| CVE ID | CVE-2017-5638 |
| Affected software | Apache Struts 2, versions 2.3.5 through 2.3.31 and 2.5 through 2.5.10 |
| Severity | CVSS 10.0 (Critical) — unauthenticated remote code execution |
| Fixed in | Struts 2.3.32 / 2.5.10.1 |
| Disclosed | March 7, 2017 |
What Happened
Apache Struts is a popular Java framework for building web applications. Its file-upload component (Jakarta Multipart parser) read the Content-Type header from incoming requests, and under certain error conditions it would evaluate part of that header as an OGNL expression — effectively letting it run as code on the server. An attacker only had to send a single crafted HTTP request with a malformed header.
What This Means
This is an injection vulnerability: untrusted input (an HTTP header) was passed somewhere it could be interpreted and executed rather than treated as plain text, leading directly to remote code execution — no authentication, no user interaction.
Why You Should Care
The Apache Struts team released a patched version on the same day the vulnerability was disclosed.
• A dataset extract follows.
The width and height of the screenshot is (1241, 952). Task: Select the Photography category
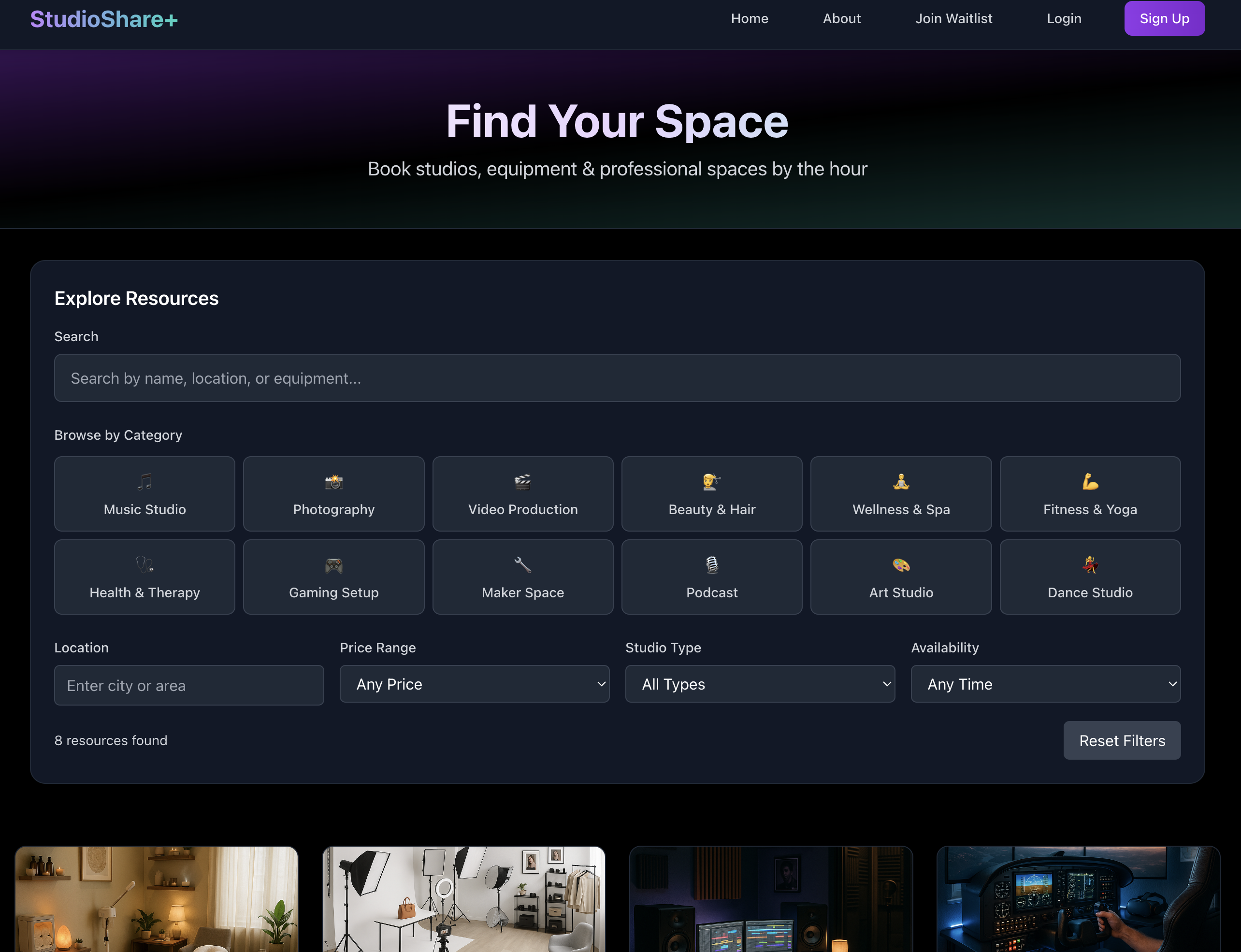[x=333, y=493]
Equifax was breached starting in May 2017 — more than two months later — because the patch had not yet been applied to a public-facing dispute-portal server. The breach exposed Social Security numbers, birth dates, and addresses for roughly 148 million people, and remains one of the most cited examples of a known, patched vulnerability causing a major breach purely through delayed patching.
What You Can Do
- Maintain an inventory of every framework and library in production so you know immediately when a CVE affects you.
- Apply critical security patches on an expedited timeline, separate from normal release cycles — "patch on the next quarterly release" is too slow for critical RCEs.
- Run automated vulnerability scanning against internet-facing applications to catch unpatched, known-vulnerable components.
- Have an incident-response and breach-notification plan ready before you need it — Equifax's delayed and confused public response compounded the damage.
The Equifax breach led to a $700 million settlement with the FTC and U.S. states, congressional hearings, and the resignation of Equifax's CEO — all traceable back to a single unpatched Struts server.
A patch existed for months before attackers exploited this exact hole to pull off one of the largest consumer data breaches in history — proof that patching speed matters as much as patching at all.